Genetic screening and genetic testing are two distinct procedures in medical genetics, though the terms are frequently used interchangeably. This common confusion can obscure the fundamental differences in their purpose, the populations they target, and the clinical meaning of their results. Both procedures analyze an individual’s DNA, RNA, chromosomes, proteins, or metabolites for clinical purposes, but they serve entirely different functions.
Genetic Screening: Population Focus and Risk Assessment
Genetic screening is applied to a large, unselected population or a specific subgroup who are generally healthy and show no symptoms of a genetic disorder. The primary purpose of screening is to identify individuals who have an elevated statistical risk for a condition or who are carriers of a recessive genetic change. Screening is not a diagnostic tool but rather a method for flagging those who may require further, more definitive investigation.
The results of a screening procedure provide a probability or risk score rather than a definitive medical diagnosis. For instance, newborn screening (NBS) is universally performed shortly after birth to assess the risk for over 35 treatable genetic conditions, such as phenylketonuria. Carrier screening is another common example, where prospective parents without a family history may be screened for genetic variants that cause Cystic Fibrosis or Tay-Sachs disease.
Genetic Testing: Individual Focus and Diagnostic Confirmation
Genetic testing, in contrast, is a targeted procedure applied to an individual who is already suspected of having a genetic condition. This individual may be showing specific symptoms, have a known family history of a disorder, or have received a positive result from a previous screening procedure. The goal of testing is to confirm or rule out a suspected genetic diagnosis, provide a prognosis, or guide treatment options.
Diagnostic testing is used to confirm conditions like Huntington’s disease or Muscular Dystrophy in a person exhibiting symptoms. Predictive testing is another form, used in asymptomatic individuals with a strong family history to determine if they possess an adult-onset genetic change, such as BRCA1/2 mutations that confer an increased risk for certain cancers. A specialized application is pharmacogenomic testing, which analyzes specific genetic variants to predict how an individual will metabolize and respond to particular medications, allowing for personalized drug selection and dosage.
Interpreting Results: Understanding Outcomes and Next Steps
The interpretation of results and the subsequent medical actions represent the most significant distinction between screening and testing. When a screening procedure indicates an increased risk, it is referred to as a “positive screen,” and this result is not conclusive evidence of a disorder. Because screening procedures are designed to be highly sensitive to avoid missing anyone at risk, they inherently have a greater potential for false positives, meaning the result suggests a risk that does not actually exist. The next step following a positive screen is nearly always a recommendation for a more definitive diagnostic genetic test, often coordinated with a genetic counselor. This follow-up testing moves from a general risk assessment to a highly detailed analysis, such as gene sequencing, to confirm the presence or absence of the specific pathogenic variant.

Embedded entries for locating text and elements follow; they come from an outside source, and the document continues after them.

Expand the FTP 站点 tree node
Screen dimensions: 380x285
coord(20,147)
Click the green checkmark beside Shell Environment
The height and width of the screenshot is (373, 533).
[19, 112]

Conversely, a positive result from a diagnostic genetic test is generally considered definitive, providing a confirmed diagnosis or highly certain risk prediction. The medical actions that follow a positive test are direct and focused, involving the immediate development of treatment plans, enhanced surveillance protocols, or discussions about prognosis and lifestyle adjustments. However, even diagnostic results can be complex; a finding might be categorized as a Variant of Uncertain Significance (VUS), meaning the laboratory found a genetic change whose connection to a disease is not yet fully understood.